Our preparation for Badminton has involved a lot of work and effort going into improving those aspects of our performance. Then there is the fitness and also the health and management of Boly’s body. I have a strategy of running him very conservatively at competitions, and I do only the competitions that are absolutely necessary. I feel it’s very important that I keep the wear and tear on such a big horse to an absolute minimum. This strategy has worked pretty well thus far, with the main drawback being that I don’t get many opportunities to practice “letting him off the chain” cross-country. Riding for the time at the highest level is a whole other beast, particularly on a horse that is strong and has a monster stride. I’m hopeful that our partnership helps to fill some of that void for when we arrive in England.
The last piece of the puzzle? Paying for this crazy endeavor! There’s just no way I can afford to fund this overseas campaign on my own, even though I wish I could. So I had to ask the eventing community (mostly the U.S. eventing community) to help me come up with the funds to pay for the trip. I wanted to do more than just set up a Gofundme page and ask for handouts; I wanted to come up with a way of recognizing the people who helped me and also do something a little more creative. So I decided to have people be able to purchase a spot on a beautiful maroon cooler that he will wear once he is in England. My friend Chrissy Hall from Pin In It Designs did an amazing job bringing that idea to life, and honestly I couldn’t be more overwhelmed with how many amazing people have supported this.
At the time of writing, I have raised enough to be able to pay for both legs of Boly’s flight, and I just cannot thank people enough for their support. The U.S. has been so good to me in my career, and even though I’m still technically an Aussie, it never ceases to amaze me how good Americans have been in supporting this immigrant!

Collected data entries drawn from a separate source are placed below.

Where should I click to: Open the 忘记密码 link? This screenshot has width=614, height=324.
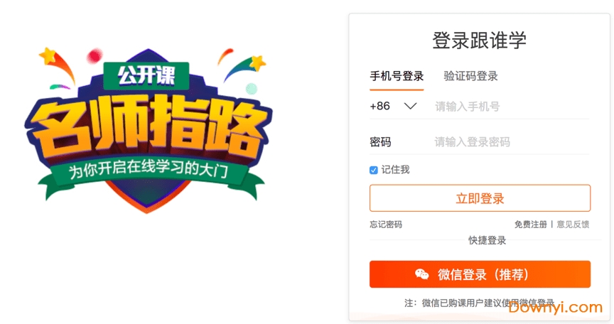(x=386, y=225)
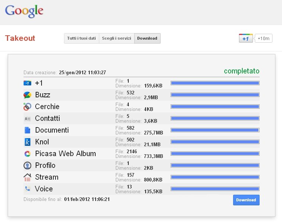Viewport: 282px width, 223px height.
Task: Switch to Tutti i tuoi dati tab
Action: click(x=82, y=38)
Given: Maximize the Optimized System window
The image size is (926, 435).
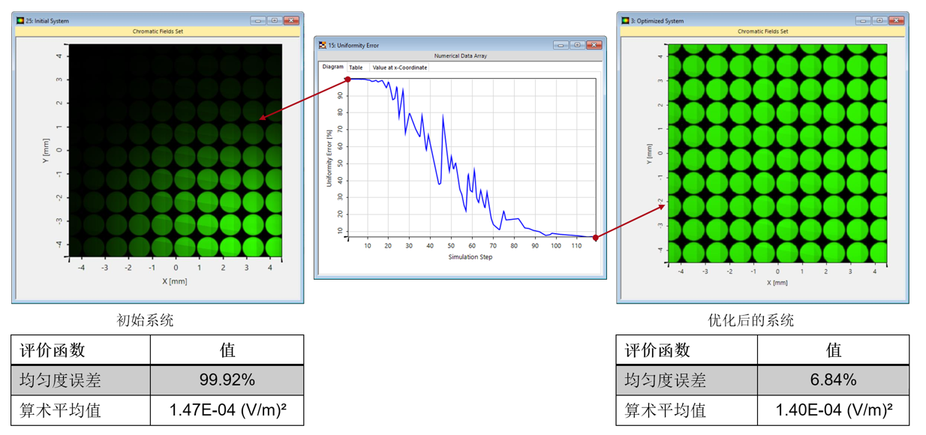Looking at the screenshot, I should pyautogui.click(x=879, y=20).
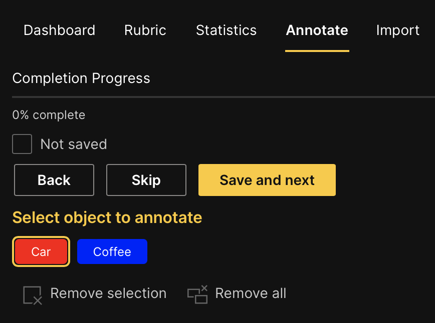Click the Remove all icon
Screen dimensions: 435x323
coord(197,295)
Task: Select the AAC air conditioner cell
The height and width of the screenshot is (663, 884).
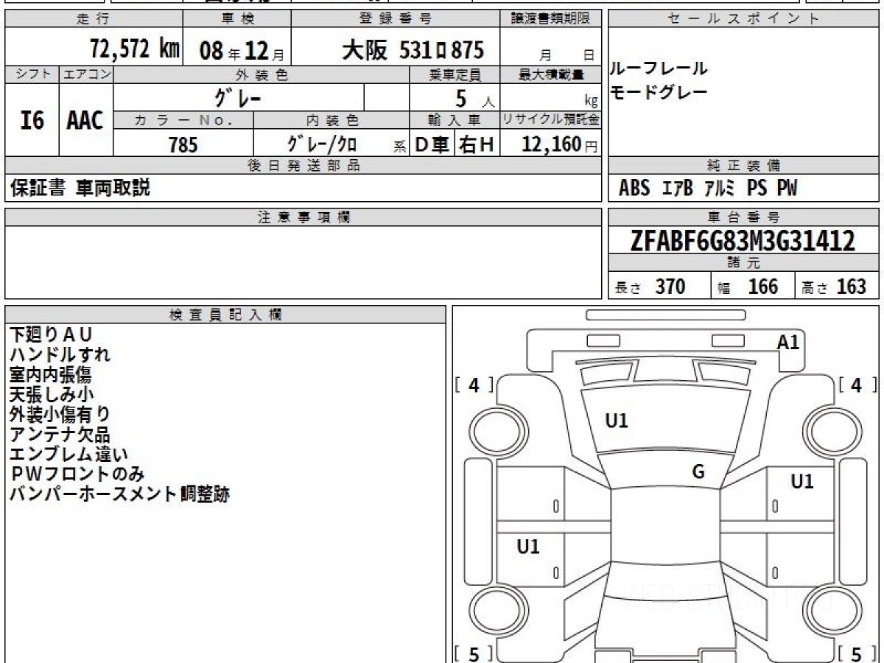Action: pos(85,120)
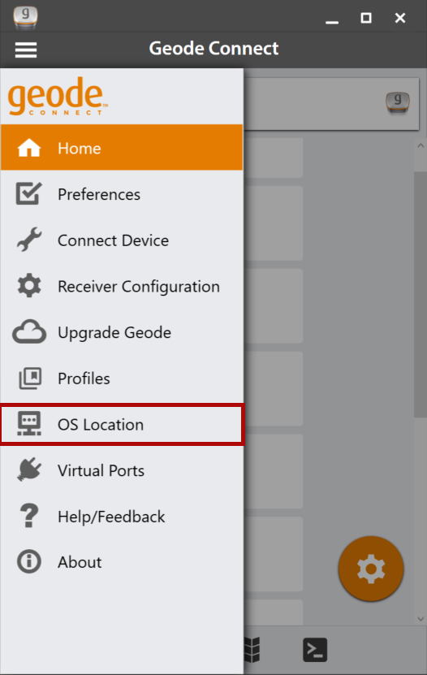Toggle the hamburger menu icon
The width and height of the screenshot is (427, 675).
26,50
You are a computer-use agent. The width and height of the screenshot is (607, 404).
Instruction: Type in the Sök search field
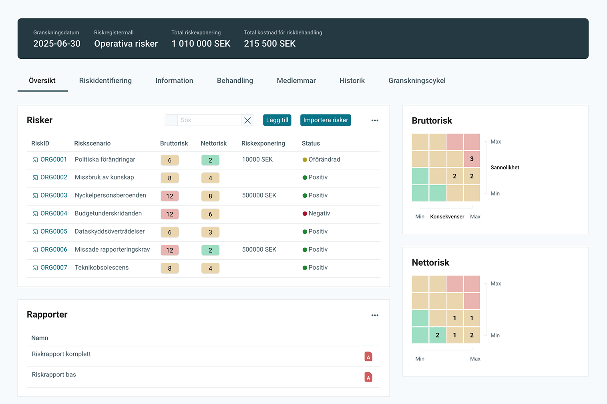(x=209, y=120)
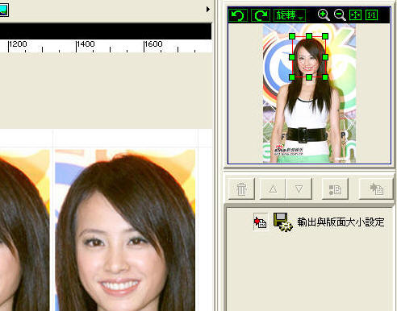Screen dimensions: 397x311
Task: Open the 旋轉 rotate dropdown
Action: tap(290, 15)
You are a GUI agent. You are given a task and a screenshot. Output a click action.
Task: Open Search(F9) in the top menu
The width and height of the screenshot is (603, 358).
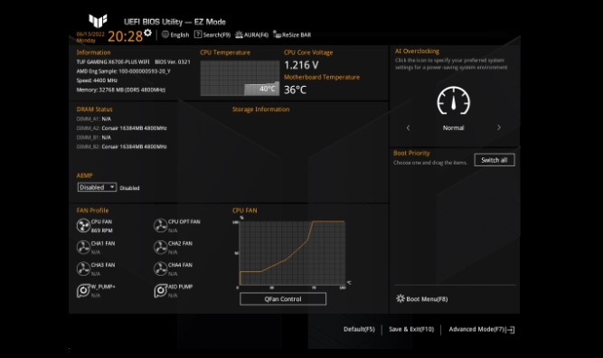tap(212, 34)
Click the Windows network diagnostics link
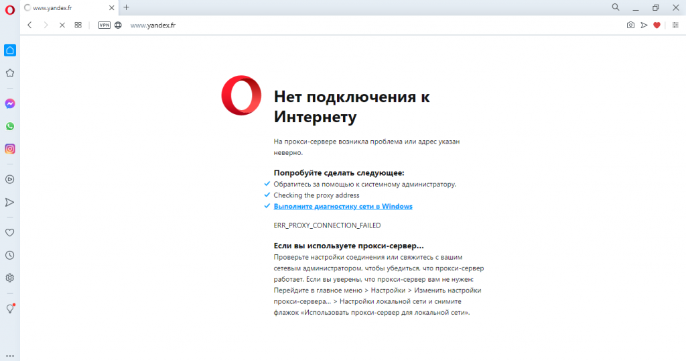 click(343, 207)
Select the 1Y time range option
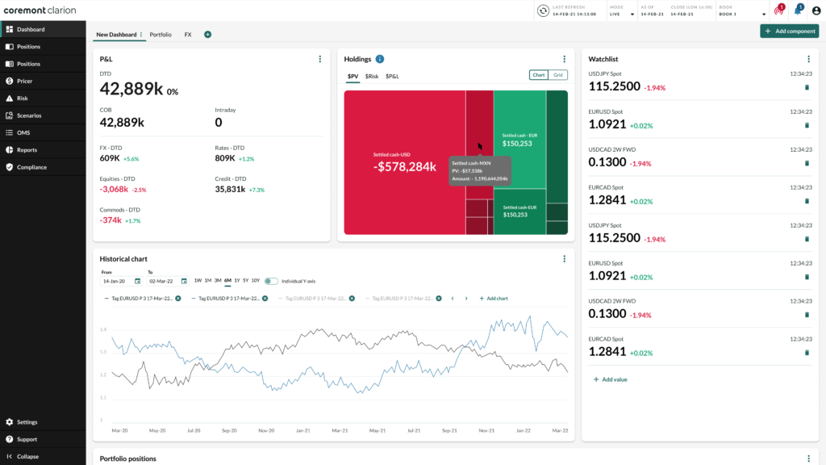The width and height of the screenshot is (826, 465). (236, 281)
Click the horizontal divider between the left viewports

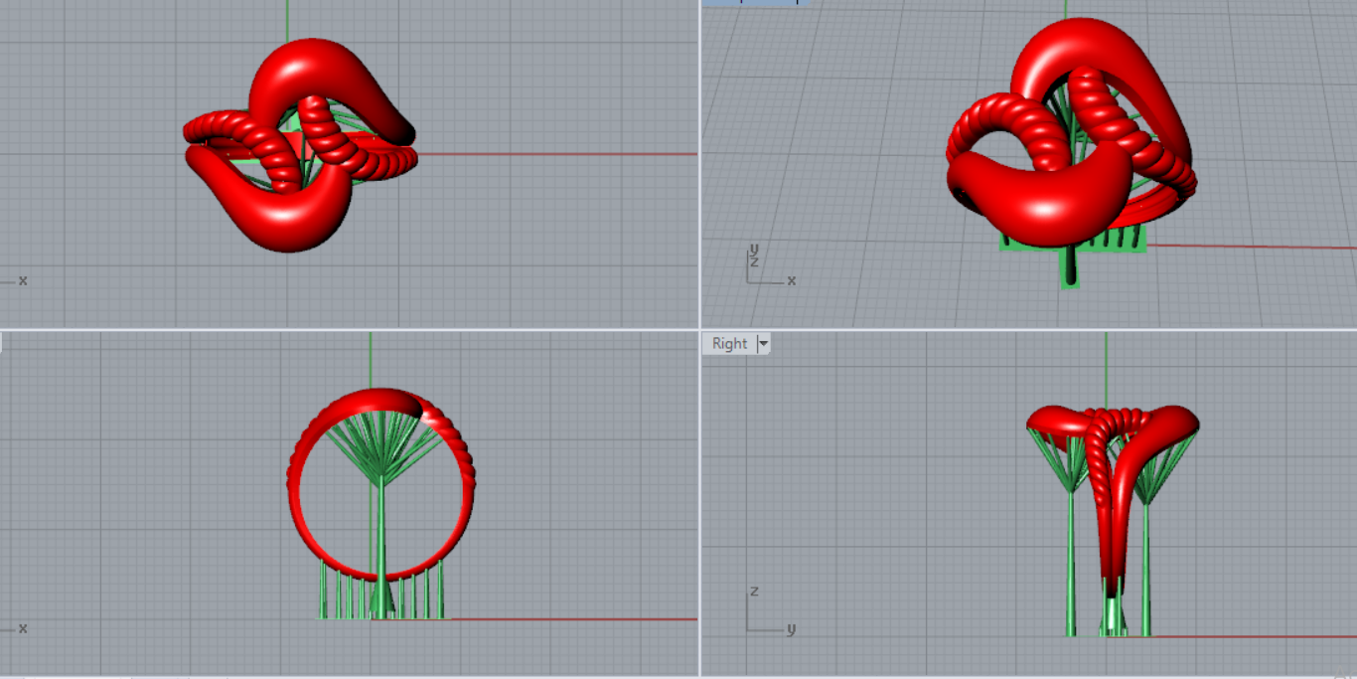(348, 329)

So, with all the pieces in play, I’m now staring down the barrel of this lifelong dream slowly becoming a real, tangible thing. It’s very exciting, a little terrifying and a whole lot of tiring! But I keep reminding myself of just how lucky I am to have gotten to this point. It’s easy to lie in bed and think about all the what if’s, but I keep reminding myself that regardless of the outcome of this competition, there’s something very special in this life about having a dream and chasing it ‘til you catch it!